En décembre, dans la ville de Bandar-e Lengeh, 10 agents du renseignement ont fait une descente au domicile d'une citoyenne bahaïe du nom de Noushin Hakimi Nuhnejad à Bandar-e Lengeh, et ont perquisitionné sa maison et confisqué des effets personnels tels qu'un téléphone portable et des livres religieux, le tout sans présenter de mandat de perquisition. Les agents ont ensuite arrêté Noushin Hakimi et scellé son domicile.
Des agents ont également visité le lieu de travail du mari de Nuhnejad, Erfan, et ont scellé les lieux.
Selon un citoyen bahaï qui s'est entretenu avec IranWire, l'atelier de solives et de blocs de béton d'Erfan Nuhnejad était installé à Bandar-e Lengeh depuis 1984 et il est bien connu des habitants. En fermant ses portes, six employés bahaïs travaillant dans l'atelier pourraient maintenant être au chômage et leurs familles confrontées à un avenir incertain.

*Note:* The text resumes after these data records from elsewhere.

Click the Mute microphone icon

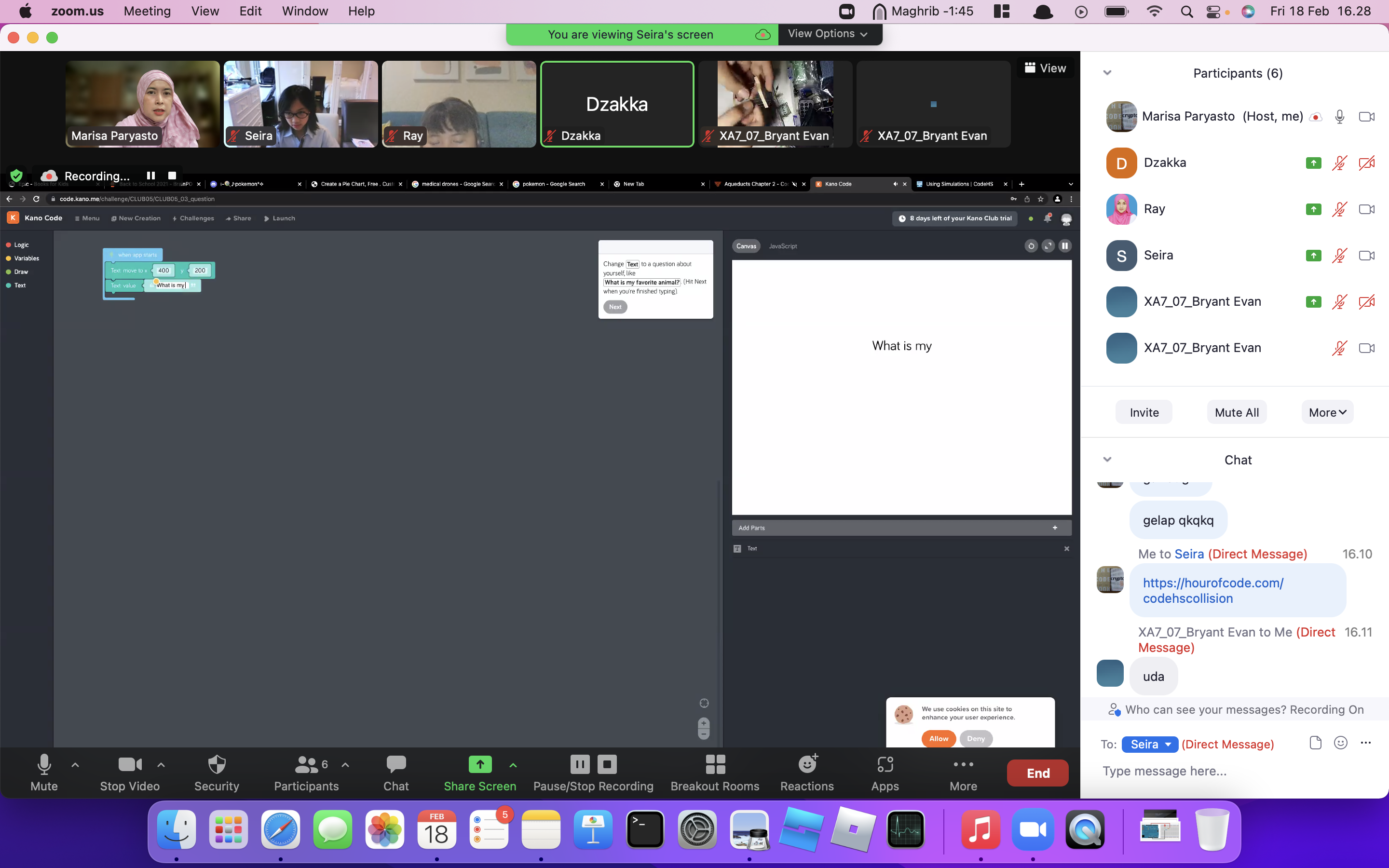[44, 764]
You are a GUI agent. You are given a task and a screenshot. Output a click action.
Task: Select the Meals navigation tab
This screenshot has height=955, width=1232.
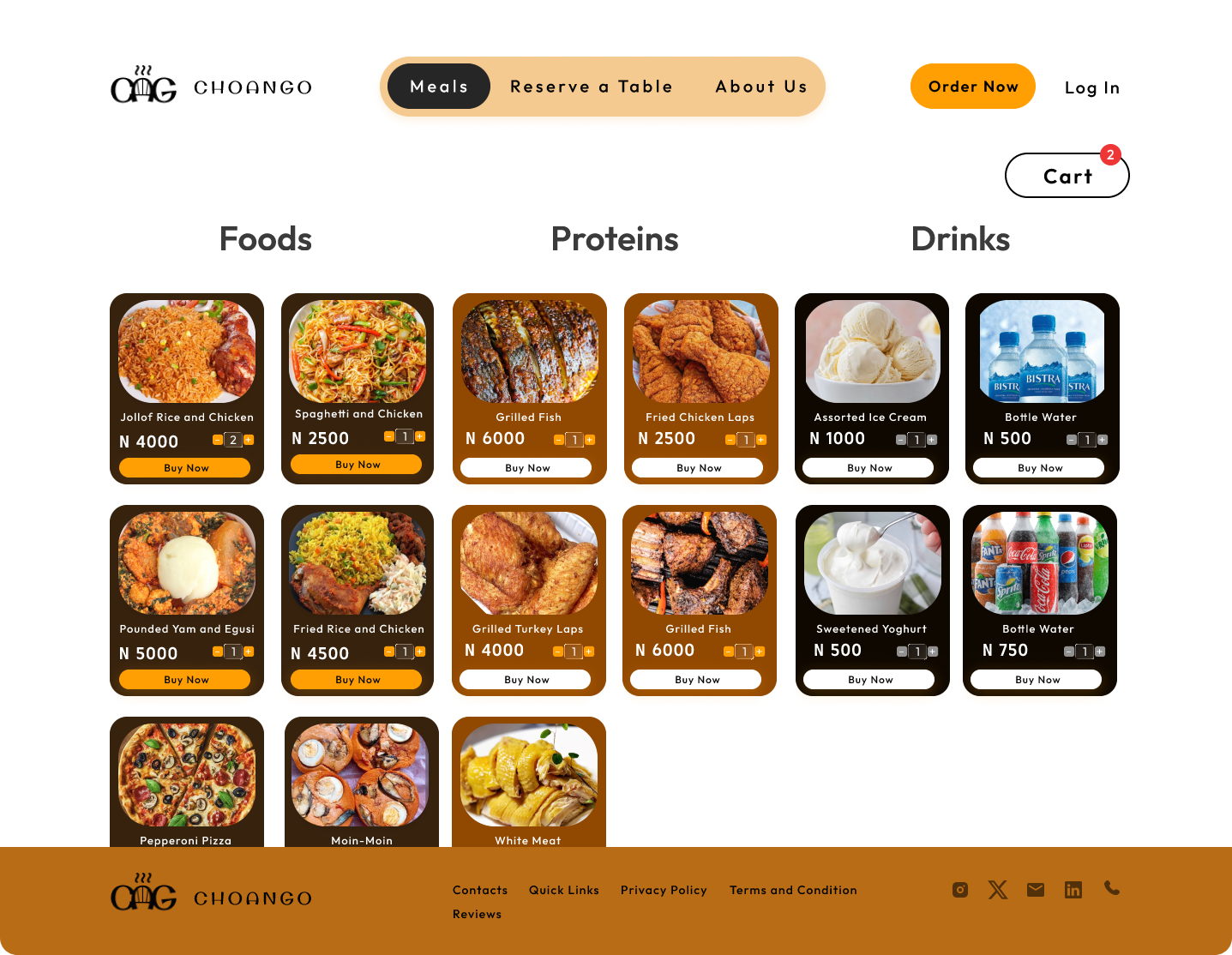coord(439,87)
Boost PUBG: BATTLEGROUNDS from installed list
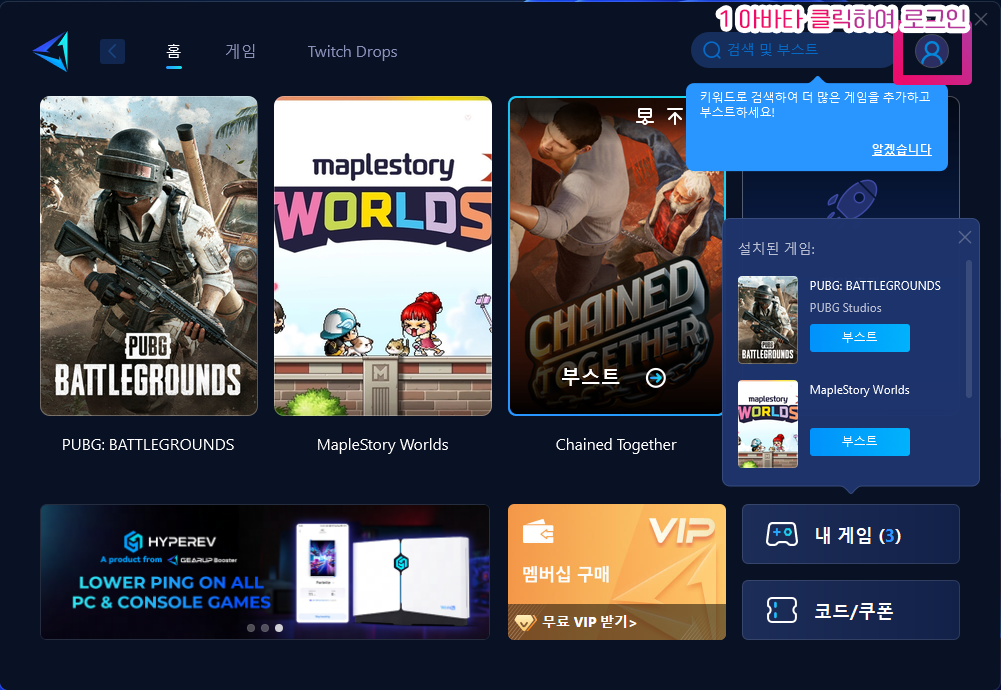The height and width of the screenshot is (690, 1001). (859, 338)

Le même jour, les forces de sécurité se sont rendues dans les commerces de deux autres citoyens bahaïs, Vahid Zeraatkar (le gendre de Noushin Hakimi) à Bandar-e Lengeh et Ahmed Sabet Sarvestani, à Bandar-e Kong, scellant les locaux sans donner de raison. Ils ont confisqué des cartes bancaires, des téléphones portables et des ordinateurs.
Selon un citoyen bahá'í, en scellant ces locaux à Bandar-e Lengeh et Bandar-e Kong, toutes les entreprises appartenant à des bahaïs de la région ont été fermées.
Des agents se sont également rendus au domicile de Shirin Nuhnejad Zeraatkar, la fille de Noushin Hakimi Nuhnejad, et après avoir fouillé la maison et confisqué les effets personnels, dont un téléphone portable, un ordinateur portable et un appareil photo, ils ont convoqué Zeraatkar et son mari, Vahid, pour les interroger le lendemain. Ils ont été libérés après plusieurs heures.
Erfan Nuhnejad et sa fille Shirin ont ensuite rendu visite à Noushin au bureau local du renseignement ; ils ont pu voir brièvement Noushin, mais il n'y a pas d'autres informations sur les charges retenues contre elle. Erfan est resté au domicile de sa fille depuis que les agents ont scellé sa propre maison et son atelier.